「クッキーが美味しいからお遣いものにします」「焼きドーナツ、朝ご飯代わりに食べれちゃう」「誕生日のケーキはかならずあそこ。生クリームが苦手な息子もバタークリームに大満足」「ケーキもついた充実のランチメニューがいい」「え?私はモーニングの常連」…と、お店の使い方は人によってそれぞれ。で、全部正解!
もはや半世紀近く、地元で愛され続けている『パティスリー ベルン』。
東京オリンピックの4年後、大阪万博の2年前。阪神間でもまだ洋菓子屋さんが数少ない昭和43年に創業しました。市内に3店舗あるうち、甲子園本店は3階建て。

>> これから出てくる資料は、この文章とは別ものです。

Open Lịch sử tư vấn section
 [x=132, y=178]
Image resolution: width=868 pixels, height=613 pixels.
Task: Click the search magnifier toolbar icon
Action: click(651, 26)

1階の販売スペースには、たくさんのお菓子が並び、2階はカフェ。モーニングにはじまり、ランチ、そして喫茶スペースとして地元の人に憩いの場所と時間を提供しています。実は1階の奥だけでなく3階にも工房がありまして…。若いパティシェが忙しいなかも、笑顔で今日も美味しいお菓子を作っています。
オーナー倉本洋海さんといえば、甲子園けやき散歩道の会長。温厚な性格と生真面目さは一度でも話をすればビシバシ伝わってきますが、実は茶目っ気のある一面も隠し持っておりまして…。
それを証明するエピソードのひとつが、30年以上もベストセラーを誇るお菓子『甲子園サブレ』。サブレとはフランス語で砂をまいた、という意味。ほろほろした口当たりを表現してますが、そこからピンと来た洋海さん。甲子園球場の土入りのお守りを作ってこのサブレに付けよう、と思いついたのです。
球場関係者に熱心に説明したところ想いが伝わり、砂をわけてもらえるようになり、甲子園の砂入りの『甲子園サブレ』は一躍、大人気となったのだとか。
「残念ながらアイデアを真似したがる店が増えて、球場側から対応が難しくなったからと断られたんやけどね。でも、画家の伊藤太一さんによる西宮の地図が描かれた包装紙も評判で、甲子園のおつかいものとして、いまだ人気ですわ」と洋海さん。
そしてアイデアマンの父に負けじと頑張るのが、二代目パティシエの倉本洋一さん。
幼い頃、友達から「毎日ケーキが食べられていいな」とうらやましがられていたものの、実際はたまにお菓子の切れ端などをもらう程度だったとか。それでも忙しい両親の姿を見て育つうちに、いつしかその背中を追いかけていたと言います。
そんな洋一さん、言葉を多く交わしたわけではないけれど多忙な父親との思い出といえば、キャッチボールだそうで…。
そこから、野球ボールの形を模したお菓子『想いdeキャッチボール』を誕生させました。しかもこれ、洋海さんが修業時代に先輩から教わった製法で作った『マドモアゼル』を息子の洋一さんが今風にアレンジしたというドラマ性の高い商品。
パッケージデザインは武庫川女子大学の生活環境学科の学生さんに協力いただいたとかで、地元の人々とアイデアをあれこれ交わした末に完成。まさに、さまざまな想いがキャッチボールされたというわけです。
また市内の中学生対象でおこなわれる職業体験『トライやるウィーク』での生徒の受け入れや、ハロウィンに仮装してきた子どもにお菓子プレゼント…など、地域に貢献し、地域を盛り上げようという活動にも力を入れている『ベルン』。
「こどもからご年配まで、お菓子を通して、地域の方の心に平和をもたらしたい」という洋海さんのこだわりが親子2世代で、しっかり根付いてきているようです。